Twelve years ago, an earthquake flattened much of Christchurch’s downtown. Civil defence, as well as those nearby and able to help, responded immediately to rescue those trapped. Local government kept everyone informed while working to restore services. Central government provided necessary support. And civil society came together to assist.
Everyone did the best they could, faced with a horrible situation.
The more substantial problems came later, in planning the recovery and rebuild.
The past fortnight’s heavy rains and cyclone have been horrible. Again, civil defence has jumped to respond, along with neighbours, communities, and local and central government. We will hear more of their stories as communications are restored.
Those of us far from the damage look on in horror and in appreciation of others’ efforts. And, at least for some of us, in hope that some of the cautionary lessons of the Christchurch rebuild are kept in mind.
Five years ago, Dr Bryce Wilkinson and I co-authored a report on Christchurch’s recovery from disaster. The biggest lesson, at least for me, was that it is far too easy for government to unintentionally frustrate and stall recovery.
After the immediate civil defence response, local government in Christchurch encouraged ambitious reimaginings of what the city could look like. But central government was to be on the hook for costly projects to which it had not entirely agreed. Central government then required a retrenching to less costly plans.
At every point along the way, it was far from clear what would be allowed on different downtown sites. Earthquakes generate their own form of uncertainty – some of which took geotechnical site assessments to sort out. Regulatory uncertainty was harder to resolve.
As one simple example, 757 days after the February 2011 earthquake, the owners of the Copthorne Hotel were ready to rebuild, the insurers were ready to pay, and the city was desperately short of hotel spaces. But nobody could tell the hotel’s owners whether they would be allowed to rebuild. You see, the planners had a vision for an Arts Precinct in the area, and the planners had not decided yet whether such a Precinct was a good place for a hotel.
The earthquake provided an opportunity to play at the old computer game SimCity – but with a real city, with real people whose hopes and dreams cannot be paused while planners decide.
Floods are awful, but they thankfully do not provide the same tabula rasa for games of SimCity. Nevertheless, putting homeowners on hold while coming up with broader schemes for climate adaptation and managed retreat would be a mistake. Hopefully, that risk is avoided.

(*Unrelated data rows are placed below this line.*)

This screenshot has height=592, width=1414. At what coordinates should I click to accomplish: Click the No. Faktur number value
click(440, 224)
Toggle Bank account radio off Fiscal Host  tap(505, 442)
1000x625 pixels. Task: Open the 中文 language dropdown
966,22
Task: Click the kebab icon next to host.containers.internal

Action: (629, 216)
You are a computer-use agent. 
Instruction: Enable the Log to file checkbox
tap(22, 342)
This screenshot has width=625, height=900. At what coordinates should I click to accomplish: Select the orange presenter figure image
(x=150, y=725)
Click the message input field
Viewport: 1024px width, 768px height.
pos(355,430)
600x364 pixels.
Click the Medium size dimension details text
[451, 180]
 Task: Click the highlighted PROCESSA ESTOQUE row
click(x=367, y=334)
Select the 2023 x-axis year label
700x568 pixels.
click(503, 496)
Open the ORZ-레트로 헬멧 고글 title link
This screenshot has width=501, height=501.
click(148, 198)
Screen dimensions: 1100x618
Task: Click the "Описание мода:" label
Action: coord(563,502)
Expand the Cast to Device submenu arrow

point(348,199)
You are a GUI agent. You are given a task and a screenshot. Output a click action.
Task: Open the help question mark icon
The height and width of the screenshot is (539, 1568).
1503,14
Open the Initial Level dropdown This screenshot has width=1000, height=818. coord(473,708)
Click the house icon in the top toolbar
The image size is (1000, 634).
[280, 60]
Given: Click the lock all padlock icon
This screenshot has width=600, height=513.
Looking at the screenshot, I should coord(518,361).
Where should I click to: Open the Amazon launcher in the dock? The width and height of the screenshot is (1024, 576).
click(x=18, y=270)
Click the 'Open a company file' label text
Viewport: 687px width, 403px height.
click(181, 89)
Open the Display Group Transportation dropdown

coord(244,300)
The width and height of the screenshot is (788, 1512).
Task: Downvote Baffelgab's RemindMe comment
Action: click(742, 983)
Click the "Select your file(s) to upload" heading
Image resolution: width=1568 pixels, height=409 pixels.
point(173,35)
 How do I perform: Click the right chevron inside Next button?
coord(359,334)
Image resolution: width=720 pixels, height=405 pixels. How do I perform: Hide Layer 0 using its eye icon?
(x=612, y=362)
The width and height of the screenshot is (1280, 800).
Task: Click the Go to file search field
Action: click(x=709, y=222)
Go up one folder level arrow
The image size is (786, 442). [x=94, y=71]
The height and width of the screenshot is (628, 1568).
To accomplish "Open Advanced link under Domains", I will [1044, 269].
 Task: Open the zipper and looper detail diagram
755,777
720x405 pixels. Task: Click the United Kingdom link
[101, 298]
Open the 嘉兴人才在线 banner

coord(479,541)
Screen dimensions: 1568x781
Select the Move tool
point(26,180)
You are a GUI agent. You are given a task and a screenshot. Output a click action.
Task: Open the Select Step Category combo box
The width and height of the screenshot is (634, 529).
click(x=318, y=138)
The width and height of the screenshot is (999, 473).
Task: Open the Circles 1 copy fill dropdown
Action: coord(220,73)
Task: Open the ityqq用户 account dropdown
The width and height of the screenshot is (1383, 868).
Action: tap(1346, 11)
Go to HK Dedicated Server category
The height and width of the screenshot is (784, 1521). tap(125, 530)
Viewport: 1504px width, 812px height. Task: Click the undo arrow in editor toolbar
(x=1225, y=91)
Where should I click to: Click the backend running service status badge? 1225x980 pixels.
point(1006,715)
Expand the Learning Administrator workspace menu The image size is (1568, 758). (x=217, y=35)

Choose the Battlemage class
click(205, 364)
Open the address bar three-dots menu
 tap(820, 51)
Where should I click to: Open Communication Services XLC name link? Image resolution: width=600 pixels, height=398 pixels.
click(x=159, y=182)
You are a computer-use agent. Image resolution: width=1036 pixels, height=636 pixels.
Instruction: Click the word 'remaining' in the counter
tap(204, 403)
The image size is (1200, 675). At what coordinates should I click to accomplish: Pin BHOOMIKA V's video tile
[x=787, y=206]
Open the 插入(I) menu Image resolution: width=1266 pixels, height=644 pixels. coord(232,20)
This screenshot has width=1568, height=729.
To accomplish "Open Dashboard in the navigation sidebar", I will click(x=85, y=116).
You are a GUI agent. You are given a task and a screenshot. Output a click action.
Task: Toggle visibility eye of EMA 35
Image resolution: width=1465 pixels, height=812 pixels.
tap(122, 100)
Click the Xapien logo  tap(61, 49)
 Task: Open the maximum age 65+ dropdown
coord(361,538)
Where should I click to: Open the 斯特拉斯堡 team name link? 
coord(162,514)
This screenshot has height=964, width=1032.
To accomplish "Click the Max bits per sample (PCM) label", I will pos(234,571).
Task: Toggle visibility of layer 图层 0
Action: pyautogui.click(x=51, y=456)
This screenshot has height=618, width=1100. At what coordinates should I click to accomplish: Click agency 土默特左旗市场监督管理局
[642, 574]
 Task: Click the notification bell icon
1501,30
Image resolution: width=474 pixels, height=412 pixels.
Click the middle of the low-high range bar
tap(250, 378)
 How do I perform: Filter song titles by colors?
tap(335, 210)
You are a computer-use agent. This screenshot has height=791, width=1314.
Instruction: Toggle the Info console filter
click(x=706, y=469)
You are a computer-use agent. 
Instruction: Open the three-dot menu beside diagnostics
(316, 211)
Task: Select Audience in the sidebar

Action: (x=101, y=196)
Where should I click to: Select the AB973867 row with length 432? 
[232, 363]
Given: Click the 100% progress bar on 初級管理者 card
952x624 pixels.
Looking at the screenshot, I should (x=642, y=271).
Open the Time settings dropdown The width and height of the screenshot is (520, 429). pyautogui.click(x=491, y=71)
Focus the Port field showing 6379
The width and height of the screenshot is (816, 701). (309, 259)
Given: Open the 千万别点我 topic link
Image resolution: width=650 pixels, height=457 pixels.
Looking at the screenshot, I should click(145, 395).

One option that the government might consider, if it worries that too many houses are built in places that are too risky, is an adjustment to how EQC premiums are set.
Currently, your EQC levy depends only on the value of your property. A million-dollar home perched on an unstable clifftop with beautiful views will pay the same EQC levy as a million-dollar property in the safest part of the country.
Work by Motu in 2018 showed that this aspect of our natural disaster insurance scheme works, on average, to the advantage of richer neighbourhoods rather than poorer ones. Letting premiums vary with riskiness would encourage building in safer places. It might also reassure private insurers who seem to have feared the political risks of such moves.
Another lesson from Christchurch is that government might help to resolve uncertainty that would otherwise hinder recovery.
Natural disasters can reveal parts of insurance contracts that had seemed clear when contracts were signed but are anything but come the event. Simply having a decision can matter more than what the decision is. A decision lets everyone move on.
In some cases, the cost of pursuing a declaratory judgment can make for delays if each affected party hopes someone else, also affected, takes on that burden. The government could watch for areas where a test case would help everyone move on.
Ironically enough, government inadvertently created some of those contractual uncertainties in Christchurch by changing building requirements while the rebuild was in progress. If a building were insured for restoration to an as-new status, but a change in the rules meant that the building as-new could no longer be consented at that site, how should insurance proceed? Building to the new standard would be a betterment. But reinstating to the insured specification would result in an unusable building.
We are still deeply in the immediate response to the cyclone. The government’s priority very rightly has been finding those lost, rescuing those in need, delivering aid, and securing communications. Hopefully, the weather will clear and the scale of revealed damage will be less than we might fear.
But the recovery and rebuild to come will be substantial. And Christchurch provides a few cautionary lessons.